§ **Prompt**: Each line from the one containing "Select 10,000 annual mileage option" to the last line of the listing below is to be duplicated exactly, and no picture is to be carried over.

##### Available data

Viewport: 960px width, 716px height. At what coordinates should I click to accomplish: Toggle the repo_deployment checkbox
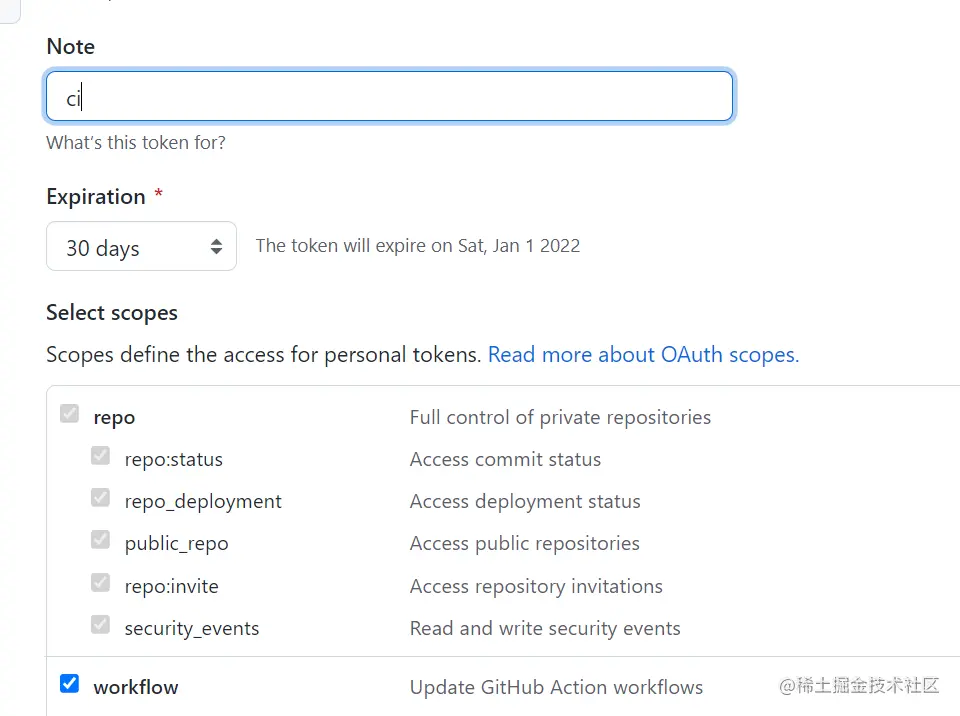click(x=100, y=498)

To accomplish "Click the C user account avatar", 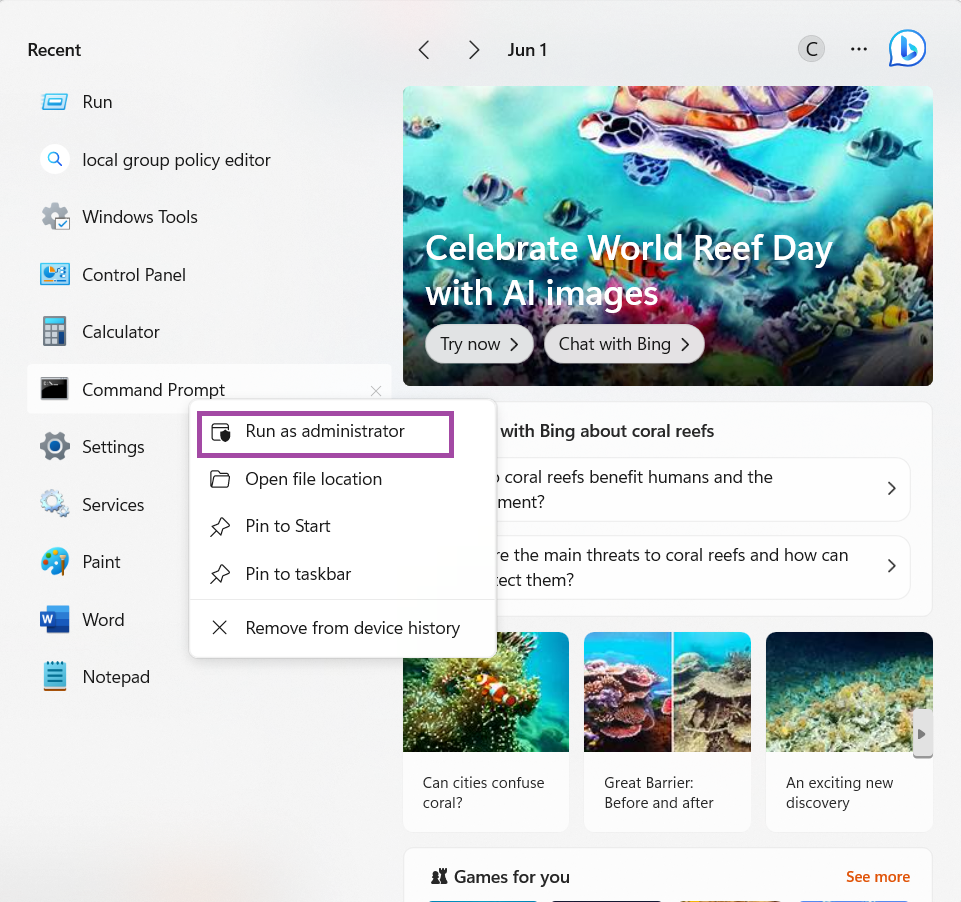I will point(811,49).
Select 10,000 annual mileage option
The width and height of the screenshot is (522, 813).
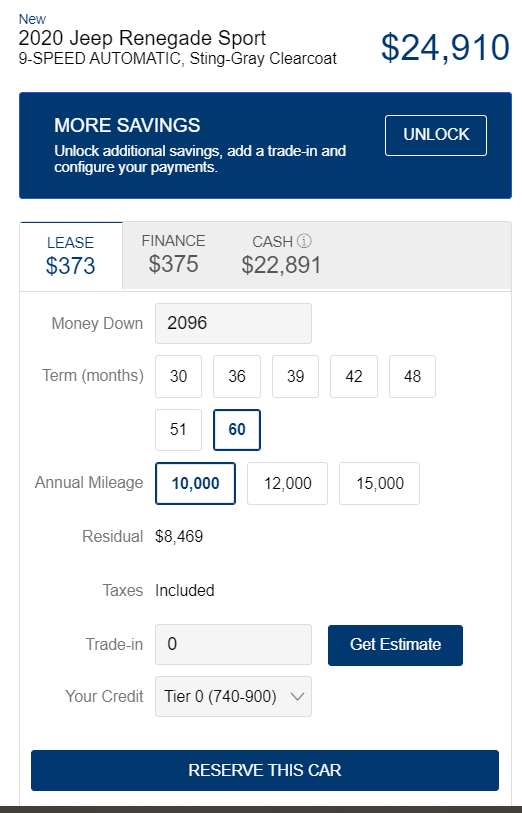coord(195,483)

##########

§ **Answer space**:
Select 10,000 annual mileage option
The width and height of the screenshot is (522, 813).
coord(195,483)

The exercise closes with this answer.